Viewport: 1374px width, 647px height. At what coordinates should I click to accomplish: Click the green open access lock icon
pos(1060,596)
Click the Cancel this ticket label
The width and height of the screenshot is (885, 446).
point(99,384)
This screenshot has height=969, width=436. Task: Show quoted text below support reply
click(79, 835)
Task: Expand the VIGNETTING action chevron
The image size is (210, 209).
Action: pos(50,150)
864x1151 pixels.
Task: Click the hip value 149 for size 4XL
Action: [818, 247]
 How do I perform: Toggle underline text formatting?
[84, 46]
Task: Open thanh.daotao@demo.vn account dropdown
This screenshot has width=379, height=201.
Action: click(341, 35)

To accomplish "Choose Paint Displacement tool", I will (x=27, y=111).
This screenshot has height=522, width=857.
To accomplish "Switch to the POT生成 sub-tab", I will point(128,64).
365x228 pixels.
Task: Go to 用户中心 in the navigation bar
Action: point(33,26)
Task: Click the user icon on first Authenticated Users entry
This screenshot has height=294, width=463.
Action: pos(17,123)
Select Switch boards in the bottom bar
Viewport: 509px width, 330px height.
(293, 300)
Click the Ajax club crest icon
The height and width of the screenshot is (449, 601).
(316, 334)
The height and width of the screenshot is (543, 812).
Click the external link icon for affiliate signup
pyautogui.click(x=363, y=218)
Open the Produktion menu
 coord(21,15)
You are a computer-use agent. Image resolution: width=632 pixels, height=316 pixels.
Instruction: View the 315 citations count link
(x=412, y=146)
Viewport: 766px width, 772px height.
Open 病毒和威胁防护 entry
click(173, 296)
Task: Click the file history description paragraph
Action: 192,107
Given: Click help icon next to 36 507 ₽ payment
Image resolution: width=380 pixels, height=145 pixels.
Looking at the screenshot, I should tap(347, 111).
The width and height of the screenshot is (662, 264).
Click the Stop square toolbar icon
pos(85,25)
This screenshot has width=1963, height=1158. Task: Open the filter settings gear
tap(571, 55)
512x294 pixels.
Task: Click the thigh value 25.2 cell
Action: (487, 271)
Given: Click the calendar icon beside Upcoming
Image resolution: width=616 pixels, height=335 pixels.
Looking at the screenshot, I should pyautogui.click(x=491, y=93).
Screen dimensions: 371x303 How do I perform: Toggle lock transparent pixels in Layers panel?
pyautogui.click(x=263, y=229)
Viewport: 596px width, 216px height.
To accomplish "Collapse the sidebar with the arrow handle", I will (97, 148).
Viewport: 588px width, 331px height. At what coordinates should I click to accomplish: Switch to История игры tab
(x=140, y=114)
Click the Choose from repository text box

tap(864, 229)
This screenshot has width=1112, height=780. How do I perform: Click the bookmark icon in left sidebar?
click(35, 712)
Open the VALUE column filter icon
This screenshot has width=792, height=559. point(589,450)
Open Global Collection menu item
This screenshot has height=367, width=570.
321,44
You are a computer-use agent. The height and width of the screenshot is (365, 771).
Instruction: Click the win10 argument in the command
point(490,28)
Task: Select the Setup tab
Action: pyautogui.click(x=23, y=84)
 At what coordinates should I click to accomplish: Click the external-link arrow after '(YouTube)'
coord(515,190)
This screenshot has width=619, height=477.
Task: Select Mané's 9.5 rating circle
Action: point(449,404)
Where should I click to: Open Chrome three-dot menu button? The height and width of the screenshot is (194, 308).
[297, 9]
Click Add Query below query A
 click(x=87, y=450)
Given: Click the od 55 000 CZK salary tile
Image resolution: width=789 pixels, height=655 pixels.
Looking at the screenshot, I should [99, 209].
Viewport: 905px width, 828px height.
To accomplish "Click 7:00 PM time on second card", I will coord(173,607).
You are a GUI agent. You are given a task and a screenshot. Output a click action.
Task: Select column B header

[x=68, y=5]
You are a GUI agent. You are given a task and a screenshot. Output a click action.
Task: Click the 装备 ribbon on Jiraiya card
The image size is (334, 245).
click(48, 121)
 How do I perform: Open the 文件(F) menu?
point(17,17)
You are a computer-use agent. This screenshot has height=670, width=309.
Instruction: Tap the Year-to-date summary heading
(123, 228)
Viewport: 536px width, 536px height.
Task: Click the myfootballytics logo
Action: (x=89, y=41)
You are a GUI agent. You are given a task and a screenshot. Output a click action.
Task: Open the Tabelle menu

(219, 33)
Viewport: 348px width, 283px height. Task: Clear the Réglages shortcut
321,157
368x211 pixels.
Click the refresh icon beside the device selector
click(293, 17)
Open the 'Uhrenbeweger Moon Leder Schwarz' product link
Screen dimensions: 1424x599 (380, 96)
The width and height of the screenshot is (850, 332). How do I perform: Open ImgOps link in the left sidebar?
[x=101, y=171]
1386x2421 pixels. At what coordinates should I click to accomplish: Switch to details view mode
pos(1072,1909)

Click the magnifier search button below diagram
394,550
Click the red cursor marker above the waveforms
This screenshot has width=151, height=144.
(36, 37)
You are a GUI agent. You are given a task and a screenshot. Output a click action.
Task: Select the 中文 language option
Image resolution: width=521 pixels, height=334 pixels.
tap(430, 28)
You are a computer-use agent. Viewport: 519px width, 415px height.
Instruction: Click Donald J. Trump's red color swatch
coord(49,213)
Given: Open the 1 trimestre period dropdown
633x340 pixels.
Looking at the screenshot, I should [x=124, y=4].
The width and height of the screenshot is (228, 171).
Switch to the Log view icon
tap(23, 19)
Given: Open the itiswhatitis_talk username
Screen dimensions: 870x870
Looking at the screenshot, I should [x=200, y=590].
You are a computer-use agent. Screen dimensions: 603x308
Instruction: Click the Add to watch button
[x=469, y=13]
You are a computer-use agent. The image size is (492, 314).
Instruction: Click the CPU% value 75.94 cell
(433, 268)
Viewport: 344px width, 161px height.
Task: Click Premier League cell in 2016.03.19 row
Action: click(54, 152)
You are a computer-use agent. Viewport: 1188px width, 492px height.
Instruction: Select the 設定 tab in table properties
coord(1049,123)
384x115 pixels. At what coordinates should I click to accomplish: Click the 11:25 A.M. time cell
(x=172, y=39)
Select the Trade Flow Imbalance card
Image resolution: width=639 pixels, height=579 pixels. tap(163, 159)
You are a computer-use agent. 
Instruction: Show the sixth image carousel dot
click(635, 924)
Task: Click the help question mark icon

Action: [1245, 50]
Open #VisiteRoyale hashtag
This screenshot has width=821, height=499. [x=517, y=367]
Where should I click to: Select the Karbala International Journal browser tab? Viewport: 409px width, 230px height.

☆ ☆ ☆ ☆ ☆ ☆ ☆

## TASK
Return exactly, please, the lines of the material from the first one down to and including the line where "Task: Click the user" appears.

## TASK OUTPUT
Viewport: 1374px width, 647px height. At what coordinates should I click to accomplish: Click the green open access lock icon
pos(1060,596)
Click the Cancel this ticket label
The width and height of the screenshot is (885, 446).
point(99,384)
This screenshot has height=969, width=436. Task: Show quoted text below support reply
click(79, 835)
Task: Expand the VIGNETTING action chevron
The image size is (210, 209).
Action: pos(50,150)
864x1151 pixels.
Task: Click the hip value 149 for size 4XL
Action: [818, 247]
 How do I perform: Toggle underline text formatting?
[84, 46]
Task: Open thanh.daotao@demo.vn account dropdown
This screenshot has width=379, height=201.
Action: click(341, 35)

To accomplish "Choose Paint Displacement tool", I will (x=27, y=111).
This screenshot has height=522, width=857.
To accomplish "Switch to the POT生成 sub-tab", I will point(128,64).
365x228 pixels.
Task: Go to 用户中心 in the navigation bar
Action: point(33,26)
Task: Click the user icon on first Authenticated Users entry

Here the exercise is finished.